_WORK TO COMPLETE:_ Look through the listing below, find every line with the string "next", and copy it.

_EXTRACTED INFORMATION:_
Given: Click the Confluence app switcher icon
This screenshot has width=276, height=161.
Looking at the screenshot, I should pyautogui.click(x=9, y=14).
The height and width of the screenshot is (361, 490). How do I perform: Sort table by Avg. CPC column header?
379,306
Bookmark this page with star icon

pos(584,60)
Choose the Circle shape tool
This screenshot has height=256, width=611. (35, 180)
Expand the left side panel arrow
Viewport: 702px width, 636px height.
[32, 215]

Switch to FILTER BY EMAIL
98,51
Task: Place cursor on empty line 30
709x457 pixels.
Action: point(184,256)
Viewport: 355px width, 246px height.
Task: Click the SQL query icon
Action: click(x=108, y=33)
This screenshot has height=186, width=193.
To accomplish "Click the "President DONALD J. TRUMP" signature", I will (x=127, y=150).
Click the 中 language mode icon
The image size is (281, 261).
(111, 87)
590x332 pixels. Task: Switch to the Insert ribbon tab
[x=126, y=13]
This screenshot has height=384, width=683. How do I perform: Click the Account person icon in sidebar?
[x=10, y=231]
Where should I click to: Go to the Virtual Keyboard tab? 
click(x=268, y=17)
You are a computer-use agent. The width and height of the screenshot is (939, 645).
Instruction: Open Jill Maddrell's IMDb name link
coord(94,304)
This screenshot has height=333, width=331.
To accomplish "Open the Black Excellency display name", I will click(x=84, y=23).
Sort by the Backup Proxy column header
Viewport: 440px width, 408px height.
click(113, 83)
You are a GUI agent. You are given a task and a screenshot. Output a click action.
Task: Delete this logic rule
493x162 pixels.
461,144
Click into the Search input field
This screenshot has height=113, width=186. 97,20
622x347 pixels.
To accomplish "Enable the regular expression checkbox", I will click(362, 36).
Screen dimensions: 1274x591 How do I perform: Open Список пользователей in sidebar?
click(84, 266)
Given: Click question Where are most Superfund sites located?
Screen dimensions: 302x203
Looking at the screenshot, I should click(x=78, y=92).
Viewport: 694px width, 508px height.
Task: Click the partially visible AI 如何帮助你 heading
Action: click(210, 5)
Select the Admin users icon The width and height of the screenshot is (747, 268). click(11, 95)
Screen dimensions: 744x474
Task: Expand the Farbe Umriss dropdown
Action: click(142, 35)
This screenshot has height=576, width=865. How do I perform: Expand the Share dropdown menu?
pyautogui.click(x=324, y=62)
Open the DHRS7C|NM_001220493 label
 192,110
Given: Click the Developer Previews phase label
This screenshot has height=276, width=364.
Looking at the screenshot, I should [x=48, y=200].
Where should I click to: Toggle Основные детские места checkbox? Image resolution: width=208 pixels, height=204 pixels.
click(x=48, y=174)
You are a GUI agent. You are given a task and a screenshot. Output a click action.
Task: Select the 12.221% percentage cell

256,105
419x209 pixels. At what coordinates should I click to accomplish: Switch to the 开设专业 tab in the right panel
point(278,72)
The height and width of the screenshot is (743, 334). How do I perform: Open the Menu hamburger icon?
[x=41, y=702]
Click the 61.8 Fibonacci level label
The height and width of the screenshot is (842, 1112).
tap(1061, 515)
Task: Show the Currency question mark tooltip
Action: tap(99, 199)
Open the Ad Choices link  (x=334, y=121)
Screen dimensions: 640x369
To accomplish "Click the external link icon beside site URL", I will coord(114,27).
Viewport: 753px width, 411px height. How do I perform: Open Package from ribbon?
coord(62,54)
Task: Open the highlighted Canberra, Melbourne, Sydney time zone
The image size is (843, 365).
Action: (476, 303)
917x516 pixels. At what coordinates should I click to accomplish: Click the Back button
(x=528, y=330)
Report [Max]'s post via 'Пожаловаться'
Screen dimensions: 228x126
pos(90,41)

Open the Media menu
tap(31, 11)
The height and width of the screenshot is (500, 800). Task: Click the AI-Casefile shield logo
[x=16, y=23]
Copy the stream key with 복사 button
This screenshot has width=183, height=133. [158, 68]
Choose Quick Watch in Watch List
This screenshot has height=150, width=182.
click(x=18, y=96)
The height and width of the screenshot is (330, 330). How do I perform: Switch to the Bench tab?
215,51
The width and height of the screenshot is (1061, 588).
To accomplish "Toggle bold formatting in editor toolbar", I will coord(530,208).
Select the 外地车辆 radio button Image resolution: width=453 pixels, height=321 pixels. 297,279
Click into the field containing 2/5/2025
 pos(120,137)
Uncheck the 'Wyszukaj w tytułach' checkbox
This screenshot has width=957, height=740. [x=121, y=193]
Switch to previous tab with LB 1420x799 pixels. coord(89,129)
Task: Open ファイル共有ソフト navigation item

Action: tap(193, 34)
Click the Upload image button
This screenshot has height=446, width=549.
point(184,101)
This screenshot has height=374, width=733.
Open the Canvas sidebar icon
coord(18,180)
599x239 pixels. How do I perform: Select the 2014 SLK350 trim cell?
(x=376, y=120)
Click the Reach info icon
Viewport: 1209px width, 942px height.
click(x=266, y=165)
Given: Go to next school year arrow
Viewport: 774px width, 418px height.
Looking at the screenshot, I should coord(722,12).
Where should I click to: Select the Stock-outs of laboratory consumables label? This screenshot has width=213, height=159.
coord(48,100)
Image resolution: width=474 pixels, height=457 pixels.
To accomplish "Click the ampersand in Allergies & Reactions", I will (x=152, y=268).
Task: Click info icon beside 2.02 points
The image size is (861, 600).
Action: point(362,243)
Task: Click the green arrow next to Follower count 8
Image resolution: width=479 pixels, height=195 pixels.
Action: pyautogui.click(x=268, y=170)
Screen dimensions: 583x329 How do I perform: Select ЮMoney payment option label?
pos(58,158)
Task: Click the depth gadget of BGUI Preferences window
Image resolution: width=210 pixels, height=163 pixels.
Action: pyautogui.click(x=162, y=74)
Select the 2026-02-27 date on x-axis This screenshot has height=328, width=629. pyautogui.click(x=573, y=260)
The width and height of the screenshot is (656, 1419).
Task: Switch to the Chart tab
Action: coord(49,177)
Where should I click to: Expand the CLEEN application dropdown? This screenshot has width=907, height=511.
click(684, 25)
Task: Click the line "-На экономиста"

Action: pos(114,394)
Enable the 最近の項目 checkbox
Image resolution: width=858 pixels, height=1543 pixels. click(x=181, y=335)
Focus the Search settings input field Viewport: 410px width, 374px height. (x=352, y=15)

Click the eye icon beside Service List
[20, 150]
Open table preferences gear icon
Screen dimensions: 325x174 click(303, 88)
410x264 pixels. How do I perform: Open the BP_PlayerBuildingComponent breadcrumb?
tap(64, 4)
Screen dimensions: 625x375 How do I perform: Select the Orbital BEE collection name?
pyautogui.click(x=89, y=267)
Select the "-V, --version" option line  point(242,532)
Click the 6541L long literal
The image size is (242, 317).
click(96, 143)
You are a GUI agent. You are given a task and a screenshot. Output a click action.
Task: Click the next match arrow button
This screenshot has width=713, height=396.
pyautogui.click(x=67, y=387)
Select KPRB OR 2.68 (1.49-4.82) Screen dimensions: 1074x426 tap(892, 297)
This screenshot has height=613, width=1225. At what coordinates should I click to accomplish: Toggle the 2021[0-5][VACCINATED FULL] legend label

_SOLUTION BELOW:_
Given: Go to next school year arrow
Task: Click the green arrow next to Follower count 8
Task: Click the next match arrow button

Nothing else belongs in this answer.